Ещё раньше полковник спросил, не хочу ли я чего-нибудь особенного. Я заметил, что не отказался бы ещё от коньяку. Когда мы сели за стол, он выставил бутылку — не то настоящий «Хеннесси» четыре звезды, не то точная его подделка. Я стал прихлёбывать, но он сказал, что раз я среди русских, то и пить надо по-русски, и, следуя его примеру, я осушил рюмку одним глотком. Полковник заткнул бутылку пробкой, сказав, что остальное мы прибережём на утро.
— Если всё пойдёт хорошо, — сказал он через переводчика, — завтра утром вас освободят, и повод будет.
Теперь это было сказано вслух: «если всё пойдёт хорошо». Из любопытства я спросил, почему меня освобождают именно теперь. Он ответил, что это жест доброй воли. «Мы хотим показать миру, как гуманны могут быть Советы». Я подозревал, что дело не только в этом, но промолчал.
Нам с переводчиком постелили в комнате на втором этаже. После ужина мы сыграли несколько партий в шахматы. Я и не подозревал, скольким обязан Зигурду: я обыграл переводчика несколько раз.
Света в комнате не было. Но дверь оставили открытой, а в коридоре горела лампа. Кроме наружной охраны, внизу был ещё и часовой. Постель была удобная, но я был так напряжён, что почти не спал, забываясь лишь урывками. Слишком многое зависело от завтрашнего утра. Дело выглядело хорошо, много лучше, чем когда-либо, но я всё повторял себе, что случиться может что угодно.
Суббота, 10 февраля 1962 года. Поднялись мы очень рано и позавтракали с коньяком. Машина пришла в начале шестого, и мы долго ехали. Я заметил, что город остаётся позади и мы выбираемся за черту. Это меня встревожило: я боялся, что нас везут обратно на аэродром. Мне хотелось держаться как можно ближе к Западному Берлину. Но в конце концов мы въехали в тот район, который, как я узнал позже, назывался Потсдамом, и, покружив несколько раз вокруг одного квартала, остановились.

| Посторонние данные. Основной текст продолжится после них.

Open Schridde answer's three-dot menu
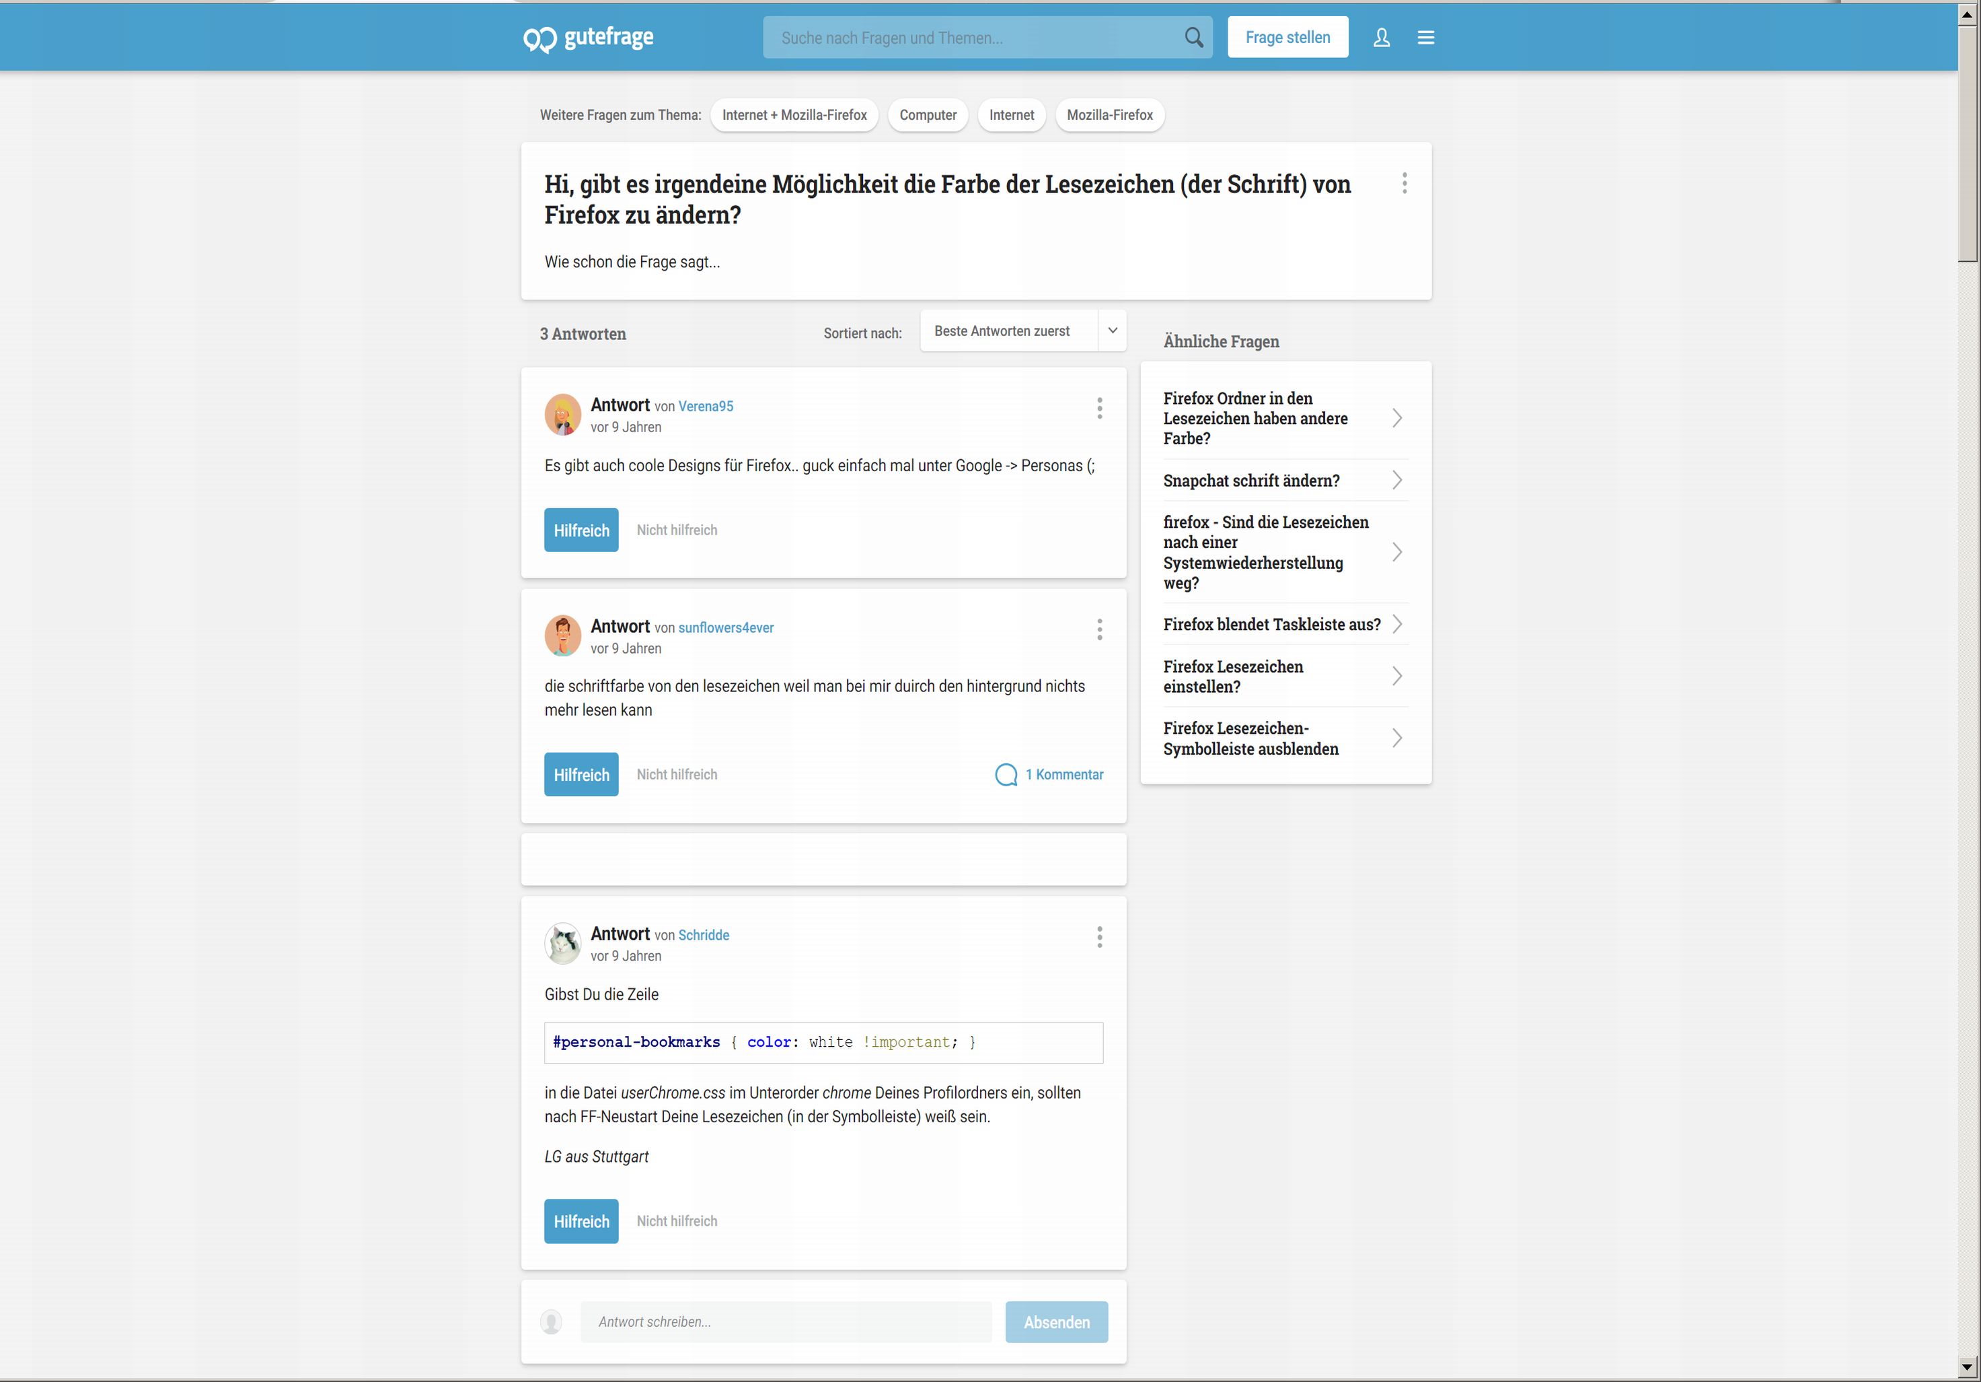This screenshot has width=1981, height=1382. [1099, 937]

В машину сел хорошо одетый человек, с виду и по речи американец, — а был он, как я узнал после, Иван А. Шишкин, советский консульский представитель в Восточном Берлине, — и объяснил порядок. Мы едем прямо к Глиникскому мосту через озеро Ванзе, отделяющее Потсдам от Западного Берлина. В 8:20 мы выйдем на мост, и в это же время с другой стороны двинется группа американцев. Ярдах в десяти от белой черты посредине обе группы остановятся. Часть нашей группы пойдёт вперёд навстречу части их группы; мы останемся позади. Если всё сложится, меня проведут вперёд и через белую черту, обозначающую границу между Востоком и Западом.

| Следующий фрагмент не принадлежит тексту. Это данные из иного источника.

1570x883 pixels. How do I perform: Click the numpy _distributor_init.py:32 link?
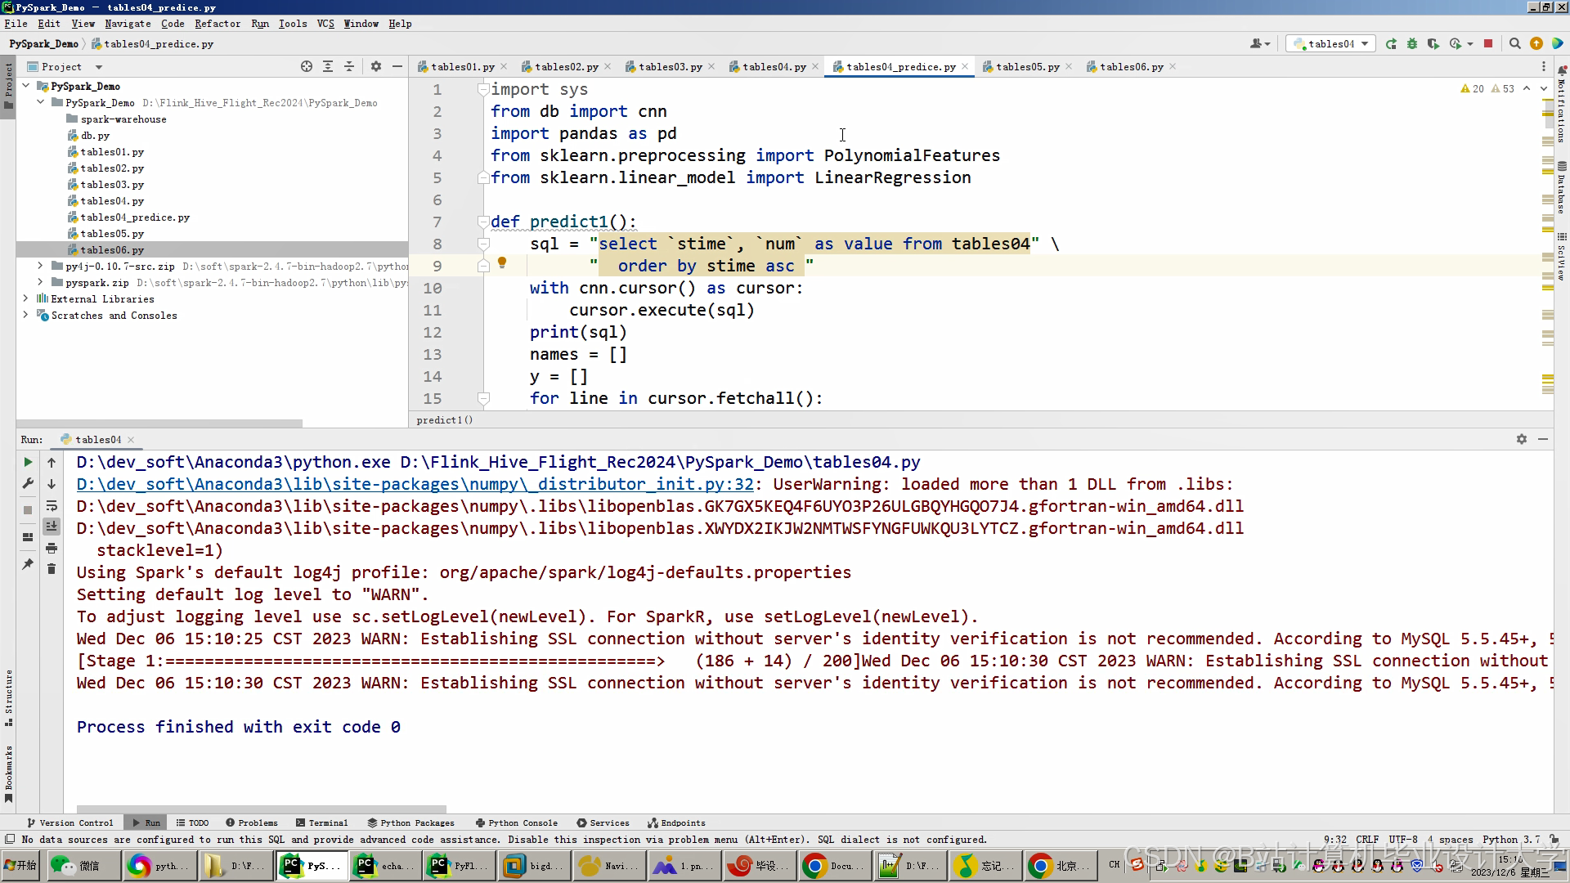[415, 484]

— Однако, — прибавил он твёрдо, — если на мосту что-нибудь пойдёт не так, вы возвращаетесь с нами. Вам это ясно?
Я кивнул. А про себя решил: случись такое — побегу. Пусть даже пуля, назад я не вернусь.
День был холодный и тёмный, небо в тучах. Даже в тяжёлом пальто и русской шапке мне было зябко. К нашему концу моста мы подъехали около восьми. Мост был выкрашен в тускло-зелёный. При любых других обстоятельствах я счёл бы его уродливым, но в ту минуту он был одним из самых прекрасных зрелищ, какие я видел.
Примерно в 8:15 мы вышли из машины. Полковник, привёзший меня из Владимира, пожал мне руку. Со дня пленения такого жеста не было ни разу. Мы вышли на мост, движения по которому не было. Я нёс свои чемоданы, один из людей КГБ — коробку с сувенирами и узел с коврами. С другой стороны, слишком далеко, чтобы разглядеть лица, приближалась группа людей.
Как и было условлено, обе группы остановились ярдах в десяти от середины, и трое с нашей стороны и двое с той пошли к черте. Я остался позади, между полковником и ещё одним человеком из КГБ. Немного сзади стояла вооружённая охрана. Бежать было далеко, и выстрелить они успели бы не раз. Решимости моей это не поколебало: назад я не собирался.